BISHKEK (TCA) — A draft law “On the reconstruction and development of the historical center of the Bishkek city” has been submitted for public discussion. According to the initiator of the bill, MP Omurbek Tekebayev, the new law is aimed at streamlining the construction of new modern buildings in Bishkek based on a single integrated architectural plan.
The bill suggests the transfer of some private property to municipal ownership, with the cost of such property compensated from the state budget.
The subjects to the new law are real estate (houses and buildings) of private and other forms of ownership located in the territory limited by Karpinskaya and Lineinaya streets, and Jibek Joly and Mologaya Gvardiya avenues in downtown Bishkek, with a total area of 1.5 thousand hectares and built before 1996.
Bishkek citizens have described the bill on demolishing the “old property” in the “golden square” of the city as looting. Activists began collecting signatures against the bill which “gives officials the right to dispossess and evict people from their homes located in Bishkek’s center,” they said.

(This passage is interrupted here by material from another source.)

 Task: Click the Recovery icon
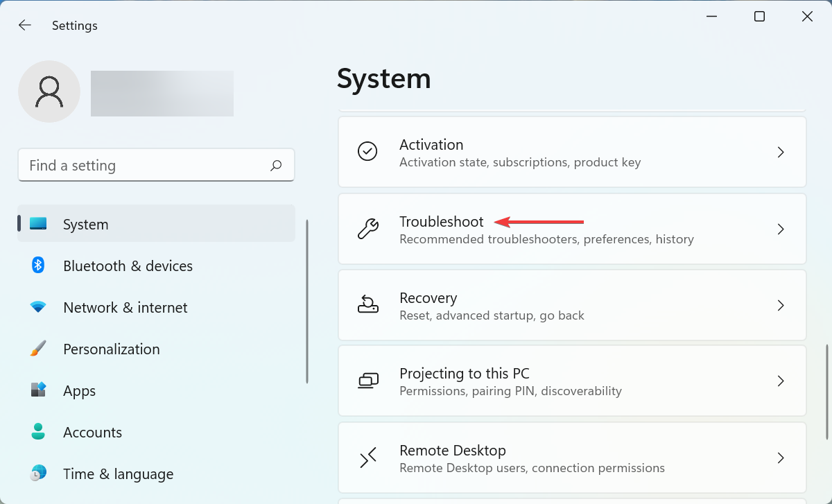(367, 305)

Moreover, the procedure for property compensation is opaque and contains corruption risks, property owners said. They have already collected several thousand signatures against the “predatory and robbery bill” as they believe.
The Civil Code allows using the land under private real estate for public purposes, but “construction of shopping, entertainment and business centers cannot be regarded as public needs,” their appeal stated.

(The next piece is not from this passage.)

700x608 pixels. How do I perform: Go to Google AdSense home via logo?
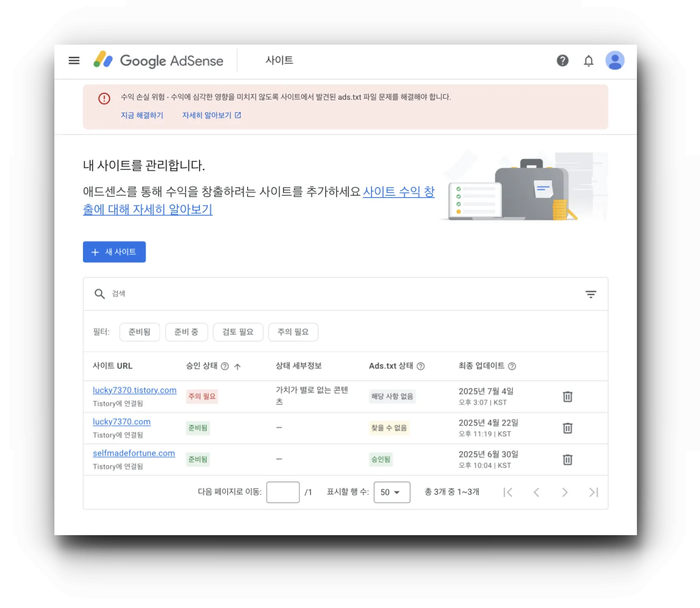(158, 61)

“We are well aware how the property cost is estimated by the State, as it is determined by the net book value and can theoretically be zero.”

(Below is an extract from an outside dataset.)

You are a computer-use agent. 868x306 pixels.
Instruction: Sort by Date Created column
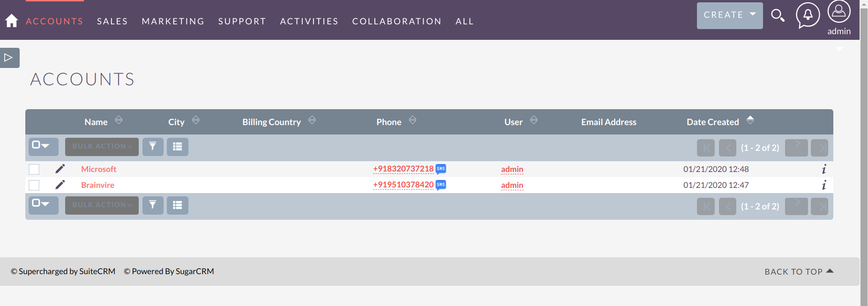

The City Hall, Government and MPs should stop initiating bills designed not for the benefit of society but to meet the interests of the deputies themselves or other interested persons, the appeal concluded.
Prime Minister of Kyrgyzstan Sooronbai Jeenbekov tasked the Ministry of Emergency Situations to pay more attention to fire safety in the construction of houses and shopping centers. The number of fires has increased by 4.8% since the beginning of this year, and the damage amounted to more than 280 million soms.
Last month there was a fire in a 12-storey building in downtown Bishkek, and firefighters were only able to extinguish the fire within seven hours. It is necessary to carry out fire examination during the construction of houses and then before their commissioning, the Prime Minister stressed.
In Bishkek, there is little land available for new construction, so mainly high-rise buildings are now built the city. However, Bishkek lacks high-altitude fire-fighting equipment, head of the Fire Service of the Fire Prevention Agency Daniyal Tairov said at a press conference, commenting on the fire at the intersection of Frunze and Panfilov streets. There is only one piece of equipment that can deliver firefighters to a height of 16 floors in Bishkek.
In addition, the country badly lacks firefighters and firefighting tools, and firefighting technology lags behind modern requirements. Fire safety is not provided even in Bishkek, where 30 percent of fire hydrants have been rolled into the asphalt during road reconstruction works.
Today, developers are faced with great difficulties and lawlessness of officials, head of the Parliament Committee on Transport, Communications, Construction and Architecture Marat Amankulov said. To obtain land for construction, developers need to go through bureaucracy and corruption. Therefore, authorities should create a transparent, clear and comprehensive legal framework for construction.
The lack of a unified General Construction Plan hinders the development of the construction industry, Amankulov added. Of 328 settlements only 47 have new master plans in the Chui province, and a similar situation is in all regions of the country. The Parliamentary Construction Committee has started work to streamline the construction and land use in the country, and firstly in the capital Bishkek.
The State Agency for Construction and Architecture does not combat chaotic construction in the capital, Amankulov said. He believes that the Agency is deliberately delaying the development of Bishkek’s detailed plan. Due to such shadow policy, this area is controlled by builders and a group of interested people, and the Agency is used to legitimize new buildings after they have been built.
It is very difficult to obtain the necessary permits for construction in Bishkek, and the rights of developers are often violated, the Association of Construction Companies of the Kyrgyz Republic said. There were cases where the authorities allowed leasing the land which was already in use by third parties. According to the Association, it is necessary to strengthen control over the land which is on the balance of the local governments, and eliminate contradictions in their internal regulations.